ウソツキとショウジキモノのバウンダリ

就職活動の際、新卒では、必ずと言っていいほど“自己分析”なる不思議な作業をさせられる。その通過儀礼とも言える作業を終え、やっと就職活動が始まる。少なくとも俺の記憶の中では。また、俺が記憶してる限りでは、俺の結果は必ず“経営者に向いている”という趣旨のものであり、これから就職し、だれかの下につくことになる人間にとっては、その結果は“不適合者である”という烙印のほかならないのである。

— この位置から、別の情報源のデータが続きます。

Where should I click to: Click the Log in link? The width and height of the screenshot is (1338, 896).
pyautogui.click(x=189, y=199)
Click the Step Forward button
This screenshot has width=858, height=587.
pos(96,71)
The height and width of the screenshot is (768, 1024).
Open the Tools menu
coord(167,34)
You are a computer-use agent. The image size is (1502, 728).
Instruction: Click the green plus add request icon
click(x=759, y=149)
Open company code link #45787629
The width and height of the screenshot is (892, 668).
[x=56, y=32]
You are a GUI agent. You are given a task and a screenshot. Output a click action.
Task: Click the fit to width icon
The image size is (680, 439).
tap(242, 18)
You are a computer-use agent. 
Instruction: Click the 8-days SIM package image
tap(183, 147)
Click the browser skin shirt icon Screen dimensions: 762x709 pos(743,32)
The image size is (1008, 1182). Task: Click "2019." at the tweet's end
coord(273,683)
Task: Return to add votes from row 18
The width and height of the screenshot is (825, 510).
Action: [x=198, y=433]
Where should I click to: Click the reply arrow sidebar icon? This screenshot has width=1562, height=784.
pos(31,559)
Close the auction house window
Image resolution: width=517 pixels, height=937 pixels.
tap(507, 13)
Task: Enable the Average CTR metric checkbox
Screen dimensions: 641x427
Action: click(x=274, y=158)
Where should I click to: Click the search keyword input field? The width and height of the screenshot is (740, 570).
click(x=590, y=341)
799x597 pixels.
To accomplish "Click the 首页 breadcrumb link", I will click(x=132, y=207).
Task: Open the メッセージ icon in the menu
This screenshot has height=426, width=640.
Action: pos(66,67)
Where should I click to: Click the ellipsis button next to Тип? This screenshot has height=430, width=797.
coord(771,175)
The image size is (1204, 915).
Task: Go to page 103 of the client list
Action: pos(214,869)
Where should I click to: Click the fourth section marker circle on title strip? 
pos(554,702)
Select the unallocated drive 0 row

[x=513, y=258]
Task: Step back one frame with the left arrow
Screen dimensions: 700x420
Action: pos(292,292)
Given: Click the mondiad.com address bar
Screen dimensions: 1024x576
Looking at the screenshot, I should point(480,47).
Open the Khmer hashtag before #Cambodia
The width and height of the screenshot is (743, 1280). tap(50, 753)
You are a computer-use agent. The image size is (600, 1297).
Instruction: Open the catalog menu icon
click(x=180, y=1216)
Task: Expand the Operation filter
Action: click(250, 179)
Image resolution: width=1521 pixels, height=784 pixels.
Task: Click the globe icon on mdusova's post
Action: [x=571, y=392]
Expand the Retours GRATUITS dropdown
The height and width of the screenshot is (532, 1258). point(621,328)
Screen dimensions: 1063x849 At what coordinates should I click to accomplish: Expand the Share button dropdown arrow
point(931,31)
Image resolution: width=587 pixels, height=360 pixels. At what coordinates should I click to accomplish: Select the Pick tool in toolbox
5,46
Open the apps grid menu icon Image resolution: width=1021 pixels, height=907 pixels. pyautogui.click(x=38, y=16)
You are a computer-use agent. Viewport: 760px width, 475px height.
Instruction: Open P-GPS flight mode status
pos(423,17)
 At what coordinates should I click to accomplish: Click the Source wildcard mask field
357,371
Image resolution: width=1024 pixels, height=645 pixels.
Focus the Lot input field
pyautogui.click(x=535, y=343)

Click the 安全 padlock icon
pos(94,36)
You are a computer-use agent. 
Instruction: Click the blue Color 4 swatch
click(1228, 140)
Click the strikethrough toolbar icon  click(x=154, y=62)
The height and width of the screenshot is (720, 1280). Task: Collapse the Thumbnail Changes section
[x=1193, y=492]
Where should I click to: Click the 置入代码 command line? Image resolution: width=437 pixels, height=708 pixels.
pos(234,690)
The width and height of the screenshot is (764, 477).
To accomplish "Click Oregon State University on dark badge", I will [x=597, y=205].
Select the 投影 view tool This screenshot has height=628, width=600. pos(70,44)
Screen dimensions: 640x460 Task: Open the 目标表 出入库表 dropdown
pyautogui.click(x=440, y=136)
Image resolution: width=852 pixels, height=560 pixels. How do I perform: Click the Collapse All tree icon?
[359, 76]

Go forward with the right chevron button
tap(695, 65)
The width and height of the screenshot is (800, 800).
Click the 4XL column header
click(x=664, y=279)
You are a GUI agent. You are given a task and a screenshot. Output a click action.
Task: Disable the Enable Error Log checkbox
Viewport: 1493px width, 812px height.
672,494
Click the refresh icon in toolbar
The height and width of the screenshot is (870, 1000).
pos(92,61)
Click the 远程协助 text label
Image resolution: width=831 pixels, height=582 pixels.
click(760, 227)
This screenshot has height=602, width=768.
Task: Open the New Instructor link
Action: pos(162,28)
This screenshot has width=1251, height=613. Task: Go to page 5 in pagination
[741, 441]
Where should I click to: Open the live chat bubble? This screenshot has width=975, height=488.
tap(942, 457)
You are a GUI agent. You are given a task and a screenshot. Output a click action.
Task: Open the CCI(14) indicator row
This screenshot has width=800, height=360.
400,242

わけあって、最近、再び自分がどういう人間であるか、どうありたいかを考えさせられる機会が多い。本心では「“俺が”やらねばならない仕事であると思えるものならなんでもするし、それに対してベストパフォーマンスで返す自信がある」と答えるところだが、「みんなとの調和を考え、チームが納得できる結果に向かって解決していく」というおよそ就活生のテンプレみたいな回答を行うことが多い。我ながら振り返って思うのだが、青臭すぎる。だが、世間のオトナはそういうトンガリ(NOT CV 三ツ矢雄二)のない人間を重宝し、逆に意識高い系な匂いのする人間を敬遠するというのも知っている。要は、無難な回答をしているだけである。

俺自身が自分をあまりしらない人にどういう人間かを表現するときには、「細かいことを気にせず、わりかし大らかで、他人のことに気にしない人間である」と伝えている。

しかしながら、今日、初対面の人と話す機会があり、そこであれやこれや日常的な会話をしていたのだが、やれ「料理はまとめてやった方が効率的である」とか、やれ「若いうちに“アソビ”を覚えていないと、オトナになったら“アソビ方”がわからなくなる」などという歳の割にはジジ臭い内容で会話をしていた。さすがに喋りながら、我ながら細かい人間だなぁとも感じていた。それをきっかけに過去を振り返ると、連れて行かれた飲み屋で、お店の人がグラスにお酒を注ぐタイミングが遅いとか、グラスをこまめに拭きすぎだとかそんなことを気にしながらお喋りしていることを思い出す始末である。先ほどの自己分析結果とは、大いに差異がある結果だ。なんということか、無意識に大嘘つきになってるじゃないか。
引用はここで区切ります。